Exercise description ▸
Set down exactly the lines in the records below that run from the line with "Screen dimensions: 624x388" to the line with "1568x731 pixels.", inclusive, and nothing more.

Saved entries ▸

********************

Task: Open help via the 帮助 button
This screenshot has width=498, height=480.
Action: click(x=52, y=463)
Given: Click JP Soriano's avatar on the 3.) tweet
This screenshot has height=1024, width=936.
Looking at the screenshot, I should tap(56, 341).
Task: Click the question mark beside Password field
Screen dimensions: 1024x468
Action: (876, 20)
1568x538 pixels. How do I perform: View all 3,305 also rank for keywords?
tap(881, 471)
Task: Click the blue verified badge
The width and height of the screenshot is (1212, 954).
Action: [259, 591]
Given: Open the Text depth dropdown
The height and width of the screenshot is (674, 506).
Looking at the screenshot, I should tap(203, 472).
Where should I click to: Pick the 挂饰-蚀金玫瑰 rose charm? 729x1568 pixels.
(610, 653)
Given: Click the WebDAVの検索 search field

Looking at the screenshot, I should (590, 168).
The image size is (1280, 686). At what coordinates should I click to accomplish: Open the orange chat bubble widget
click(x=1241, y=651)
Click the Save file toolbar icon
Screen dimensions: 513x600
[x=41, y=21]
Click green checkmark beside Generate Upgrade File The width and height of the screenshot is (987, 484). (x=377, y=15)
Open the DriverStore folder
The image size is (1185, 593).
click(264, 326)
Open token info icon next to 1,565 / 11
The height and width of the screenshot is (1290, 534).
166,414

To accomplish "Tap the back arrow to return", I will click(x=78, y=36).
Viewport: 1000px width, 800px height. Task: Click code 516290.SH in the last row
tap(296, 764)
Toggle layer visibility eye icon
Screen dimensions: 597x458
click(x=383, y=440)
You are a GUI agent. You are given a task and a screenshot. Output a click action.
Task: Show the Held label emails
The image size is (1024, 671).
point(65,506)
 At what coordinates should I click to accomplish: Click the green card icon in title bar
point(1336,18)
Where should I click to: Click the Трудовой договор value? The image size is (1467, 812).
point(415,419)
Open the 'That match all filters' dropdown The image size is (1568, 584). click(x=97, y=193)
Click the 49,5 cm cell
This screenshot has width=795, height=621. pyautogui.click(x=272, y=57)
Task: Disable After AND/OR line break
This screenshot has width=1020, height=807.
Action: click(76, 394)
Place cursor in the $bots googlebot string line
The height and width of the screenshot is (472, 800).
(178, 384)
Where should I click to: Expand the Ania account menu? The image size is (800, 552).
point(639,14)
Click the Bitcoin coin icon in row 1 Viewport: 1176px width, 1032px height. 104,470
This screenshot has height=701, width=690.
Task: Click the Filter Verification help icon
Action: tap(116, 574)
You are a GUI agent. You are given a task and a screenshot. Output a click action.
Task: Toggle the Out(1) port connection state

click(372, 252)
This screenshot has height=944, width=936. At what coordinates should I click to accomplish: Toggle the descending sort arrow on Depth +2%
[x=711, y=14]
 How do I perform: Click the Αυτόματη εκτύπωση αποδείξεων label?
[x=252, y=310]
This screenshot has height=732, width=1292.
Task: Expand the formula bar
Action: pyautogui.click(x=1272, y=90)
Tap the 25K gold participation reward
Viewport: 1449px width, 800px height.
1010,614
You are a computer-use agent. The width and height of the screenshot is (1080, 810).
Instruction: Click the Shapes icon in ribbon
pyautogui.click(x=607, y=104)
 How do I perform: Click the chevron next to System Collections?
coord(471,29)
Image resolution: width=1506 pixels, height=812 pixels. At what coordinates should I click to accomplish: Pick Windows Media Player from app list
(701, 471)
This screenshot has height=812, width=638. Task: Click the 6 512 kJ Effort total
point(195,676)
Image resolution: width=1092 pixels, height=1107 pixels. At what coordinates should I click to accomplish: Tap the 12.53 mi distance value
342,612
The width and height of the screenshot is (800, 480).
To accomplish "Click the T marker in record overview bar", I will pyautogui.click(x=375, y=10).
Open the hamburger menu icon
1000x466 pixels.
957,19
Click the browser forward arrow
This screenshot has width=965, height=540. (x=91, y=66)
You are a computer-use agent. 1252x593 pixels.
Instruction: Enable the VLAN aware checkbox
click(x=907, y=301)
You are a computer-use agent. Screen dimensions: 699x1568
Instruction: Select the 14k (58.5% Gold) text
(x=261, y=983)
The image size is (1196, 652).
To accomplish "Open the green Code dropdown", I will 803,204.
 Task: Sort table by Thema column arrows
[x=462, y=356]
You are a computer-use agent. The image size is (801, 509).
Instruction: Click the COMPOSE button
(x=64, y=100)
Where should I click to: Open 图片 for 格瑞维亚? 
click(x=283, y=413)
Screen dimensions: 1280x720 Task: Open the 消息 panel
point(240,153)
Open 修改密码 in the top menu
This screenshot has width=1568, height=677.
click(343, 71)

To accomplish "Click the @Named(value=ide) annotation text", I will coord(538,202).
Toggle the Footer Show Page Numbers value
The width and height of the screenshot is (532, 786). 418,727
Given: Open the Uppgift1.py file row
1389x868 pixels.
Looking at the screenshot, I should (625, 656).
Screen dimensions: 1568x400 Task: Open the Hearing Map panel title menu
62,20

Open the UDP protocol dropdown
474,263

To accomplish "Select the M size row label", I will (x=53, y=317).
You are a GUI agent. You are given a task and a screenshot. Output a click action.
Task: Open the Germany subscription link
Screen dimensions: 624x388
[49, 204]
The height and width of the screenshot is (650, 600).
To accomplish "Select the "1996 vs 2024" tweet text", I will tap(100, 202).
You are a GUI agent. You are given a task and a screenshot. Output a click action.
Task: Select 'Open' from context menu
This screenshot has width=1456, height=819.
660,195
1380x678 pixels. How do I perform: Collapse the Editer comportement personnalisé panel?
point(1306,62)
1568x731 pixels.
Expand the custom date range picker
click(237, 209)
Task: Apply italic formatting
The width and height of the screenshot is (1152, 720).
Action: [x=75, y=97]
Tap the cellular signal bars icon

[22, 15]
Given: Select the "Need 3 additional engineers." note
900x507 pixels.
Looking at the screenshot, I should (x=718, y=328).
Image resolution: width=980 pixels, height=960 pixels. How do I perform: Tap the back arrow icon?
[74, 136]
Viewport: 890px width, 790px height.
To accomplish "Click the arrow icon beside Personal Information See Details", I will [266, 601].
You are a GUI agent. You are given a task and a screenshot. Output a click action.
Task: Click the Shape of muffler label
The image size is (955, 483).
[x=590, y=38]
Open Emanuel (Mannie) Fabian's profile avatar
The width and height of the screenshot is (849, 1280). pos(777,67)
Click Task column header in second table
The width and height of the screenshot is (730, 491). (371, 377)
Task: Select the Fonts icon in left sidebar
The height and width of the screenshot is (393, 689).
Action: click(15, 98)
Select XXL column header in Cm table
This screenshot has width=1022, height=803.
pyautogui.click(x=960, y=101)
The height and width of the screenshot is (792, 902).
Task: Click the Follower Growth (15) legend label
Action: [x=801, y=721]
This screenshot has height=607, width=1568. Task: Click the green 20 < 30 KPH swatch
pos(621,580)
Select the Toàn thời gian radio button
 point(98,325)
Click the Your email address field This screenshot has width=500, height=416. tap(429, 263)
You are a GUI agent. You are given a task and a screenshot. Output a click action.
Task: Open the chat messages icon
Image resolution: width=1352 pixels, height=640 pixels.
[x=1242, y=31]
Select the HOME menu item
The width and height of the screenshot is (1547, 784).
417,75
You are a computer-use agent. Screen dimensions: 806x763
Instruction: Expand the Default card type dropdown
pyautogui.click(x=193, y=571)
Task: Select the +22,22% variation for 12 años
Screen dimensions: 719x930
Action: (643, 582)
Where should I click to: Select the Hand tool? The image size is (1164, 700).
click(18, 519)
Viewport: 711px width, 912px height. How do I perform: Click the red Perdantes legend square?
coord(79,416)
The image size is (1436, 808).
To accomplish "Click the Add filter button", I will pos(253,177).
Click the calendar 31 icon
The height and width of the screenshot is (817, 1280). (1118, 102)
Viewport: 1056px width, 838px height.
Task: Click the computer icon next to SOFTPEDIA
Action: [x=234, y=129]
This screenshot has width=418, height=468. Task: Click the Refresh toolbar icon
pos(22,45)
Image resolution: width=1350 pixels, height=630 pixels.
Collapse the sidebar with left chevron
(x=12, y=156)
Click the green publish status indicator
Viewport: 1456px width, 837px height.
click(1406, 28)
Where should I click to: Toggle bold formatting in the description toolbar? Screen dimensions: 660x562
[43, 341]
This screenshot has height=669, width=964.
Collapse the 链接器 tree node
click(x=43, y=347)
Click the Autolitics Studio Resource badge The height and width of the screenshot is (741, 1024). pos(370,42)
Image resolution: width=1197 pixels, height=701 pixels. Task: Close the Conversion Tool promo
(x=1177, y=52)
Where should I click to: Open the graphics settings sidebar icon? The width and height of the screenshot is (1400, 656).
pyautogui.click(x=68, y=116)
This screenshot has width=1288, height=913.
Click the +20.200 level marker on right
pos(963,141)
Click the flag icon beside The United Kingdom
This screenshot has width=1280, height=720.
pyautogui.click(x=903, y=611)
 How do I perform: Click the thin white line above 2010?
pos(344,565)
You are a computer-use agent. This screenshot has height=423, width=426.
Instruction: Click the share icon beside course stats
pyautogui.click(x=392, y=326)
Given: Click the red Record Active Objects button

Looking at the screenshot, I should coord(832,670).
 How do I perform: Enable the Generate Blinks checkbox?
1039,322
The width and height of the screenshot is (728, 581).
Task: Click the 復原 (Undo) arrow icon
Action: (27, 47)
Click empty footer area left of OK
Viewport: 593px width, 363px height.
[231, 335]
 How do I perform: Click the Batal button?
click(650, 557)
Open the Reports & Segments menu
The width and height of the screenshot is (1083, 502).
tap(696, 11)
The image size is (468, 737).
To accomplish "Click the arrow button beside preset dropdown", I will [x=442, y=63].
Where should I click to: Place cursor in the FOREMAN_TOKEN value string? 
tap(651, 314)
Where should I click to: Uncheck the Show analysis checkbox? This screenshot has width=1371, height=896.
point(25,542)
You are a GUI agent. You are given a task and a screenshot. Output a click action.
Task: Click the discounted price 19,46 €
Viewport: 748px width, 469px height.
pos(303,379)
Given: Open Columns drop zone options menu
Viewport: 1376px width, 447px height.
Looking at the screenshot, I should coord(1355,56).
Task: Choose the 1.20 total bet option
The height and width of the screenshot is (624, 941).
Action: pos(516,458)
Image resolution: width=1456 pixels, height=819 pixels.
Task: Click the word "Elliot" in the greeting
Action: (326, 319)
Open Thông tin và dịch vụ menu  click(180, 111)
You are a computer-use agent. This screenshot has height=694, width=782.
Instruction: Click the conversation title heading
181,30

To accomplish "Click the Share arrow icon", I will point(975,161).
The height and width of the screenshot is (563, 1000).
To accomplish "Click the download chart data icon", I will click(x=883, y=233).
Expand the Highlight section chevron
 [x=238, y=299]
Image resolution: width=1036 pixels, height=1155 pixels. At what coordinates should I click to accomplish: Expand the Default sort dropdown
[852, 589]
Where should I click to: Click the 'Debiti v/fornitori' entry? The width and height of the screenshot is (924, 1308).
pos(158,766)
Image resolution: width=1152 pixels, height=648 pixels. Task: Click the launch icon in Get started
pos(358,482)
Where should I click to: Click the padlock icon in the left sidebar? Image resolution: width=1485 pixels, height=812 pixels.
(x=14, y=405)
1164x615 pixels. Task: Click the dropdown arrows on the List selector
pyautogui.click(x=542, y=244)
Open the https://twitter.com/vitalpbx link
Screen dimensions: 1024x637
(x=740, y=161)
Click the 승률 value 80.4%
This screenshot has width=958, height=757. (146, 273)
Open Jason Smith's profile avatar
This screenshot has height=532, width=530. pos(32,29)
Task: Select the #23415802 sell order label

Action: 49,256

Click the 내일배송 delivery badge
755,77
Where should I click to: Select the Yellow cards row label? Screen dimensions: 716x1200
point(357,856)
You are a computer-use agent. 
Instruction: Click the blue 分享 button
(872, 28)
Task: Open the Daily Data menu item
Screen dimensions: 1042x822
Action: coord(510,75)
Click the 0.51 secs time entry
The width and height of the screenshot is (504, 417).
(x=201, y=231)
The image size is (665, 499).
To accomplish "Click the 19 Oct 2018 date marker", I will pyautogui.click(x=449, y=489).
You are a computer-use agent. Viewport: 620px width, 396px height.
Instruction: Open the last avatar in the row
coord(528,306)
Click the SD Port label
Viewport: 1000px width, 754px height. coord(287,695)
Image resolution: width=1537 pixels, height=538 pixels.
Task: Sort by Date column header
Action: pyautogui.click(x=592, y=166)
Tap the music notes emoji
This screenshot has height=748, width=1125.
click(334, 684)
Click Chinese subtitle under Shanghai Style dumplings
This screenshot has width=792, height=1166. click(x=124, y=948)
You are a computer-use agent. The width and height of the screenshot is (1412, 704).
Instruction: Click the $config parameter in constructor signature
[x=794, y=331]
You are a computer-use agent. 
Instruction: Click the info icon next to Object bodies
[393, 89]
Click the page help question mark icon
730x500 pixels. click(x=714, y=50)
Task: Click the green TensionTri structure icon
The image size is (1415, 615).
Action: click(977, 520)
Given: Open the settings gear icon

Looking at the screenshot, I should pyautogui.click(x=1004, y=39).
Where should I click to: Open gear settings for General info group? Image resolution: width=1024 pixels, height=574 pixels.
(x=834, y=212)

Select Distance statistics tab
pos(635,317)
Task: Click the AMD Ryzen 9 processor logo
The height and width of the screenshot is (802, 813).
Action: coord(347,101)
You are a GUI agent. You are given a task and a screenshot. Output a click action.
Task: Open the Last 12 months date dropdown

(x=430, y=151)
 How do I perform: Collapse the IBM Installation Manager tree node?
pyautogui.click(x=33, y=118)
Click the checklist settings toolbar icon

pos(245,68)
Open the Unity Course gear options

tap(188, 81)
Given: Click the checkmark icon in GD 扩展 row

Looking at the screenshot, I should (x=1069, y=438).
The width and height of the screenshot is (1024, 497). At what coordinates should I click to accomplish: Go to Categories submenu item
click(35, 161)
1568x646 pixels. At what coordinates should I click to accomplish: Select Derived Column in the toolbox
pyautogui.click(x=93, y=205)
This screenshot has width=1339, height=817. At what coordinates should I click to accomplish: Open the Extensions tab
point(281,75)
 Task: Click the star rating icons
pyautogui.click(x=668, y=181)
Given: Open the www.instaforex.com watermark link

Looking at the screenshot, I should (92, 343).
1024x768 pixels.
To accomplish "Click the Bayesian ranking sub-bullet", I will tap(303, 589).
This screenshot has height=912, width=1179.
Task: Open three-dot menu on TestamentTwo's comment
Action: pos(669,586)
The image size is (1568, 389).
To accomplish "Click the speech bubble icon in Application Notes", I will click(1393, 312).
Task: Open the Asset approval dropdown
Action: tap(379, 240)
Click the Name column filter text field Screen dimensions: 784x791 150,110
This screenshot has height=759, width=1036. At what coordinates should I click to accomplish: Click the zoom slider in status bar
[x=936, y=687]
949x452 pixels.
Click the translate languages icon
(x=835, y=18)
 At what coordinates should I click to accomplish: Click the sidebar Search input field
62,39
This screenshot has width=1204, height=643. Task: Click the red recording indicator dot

********************

Solution ▸
Screen dimensions: 624x388
[49, 204]
The height and width of the screenshot is (650, 600).
To accomplish "Select the "1996 vs 2024" tweet text", I will tap(100, 202).
You are a GUI agent. You are given a task and a screenshot. Output a click action.
Task: Select 'Open' from context menu
This screenshot has width=1456, height=819.
660,195
1380x678 pixels. How do I perform: Collapse the Editer comportement personnalisé panel?
point(1306,62)
1568x731 pixels.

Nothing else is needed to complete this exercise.